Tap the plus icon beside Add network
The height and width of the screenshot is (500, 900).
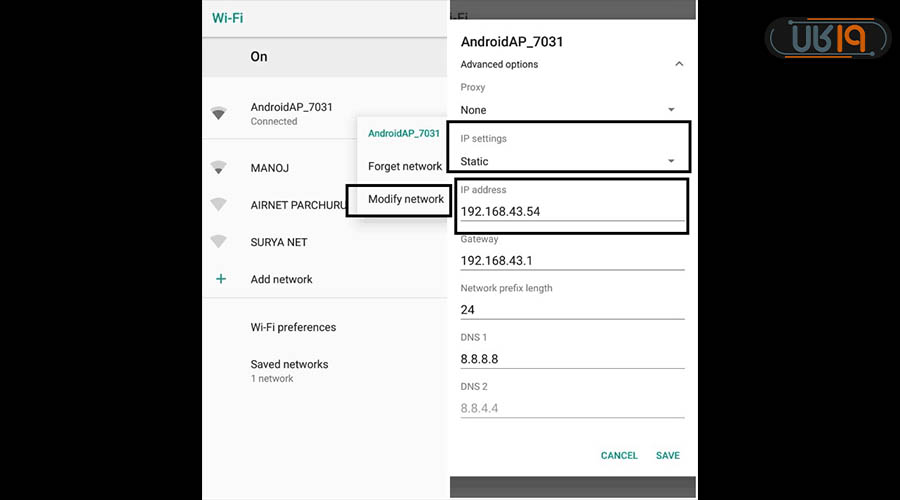point(221,279)
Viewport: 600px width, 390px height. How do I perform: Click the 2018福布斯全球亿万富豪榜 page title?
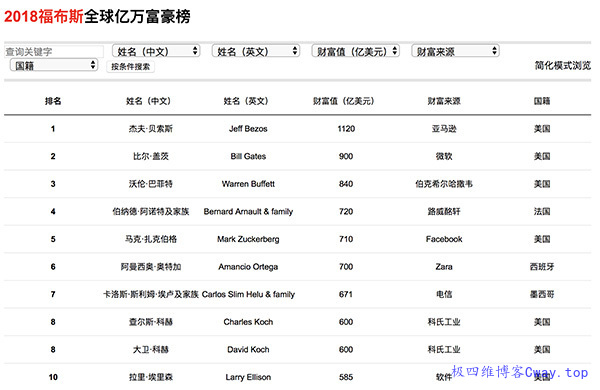[x=97, y=16]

________________________________________

Task brief
Please retype all the entries word for word, omitting the pictures.

Your response
Tap the plus icon beside Add network
The height and width of the screenshot is (500, 900).
point(221,279)
Viewport: 600px width, 390px height. How do I perform: Click the 2018福布斯全球亿万富豪榜 page title?
[x=97, y=16]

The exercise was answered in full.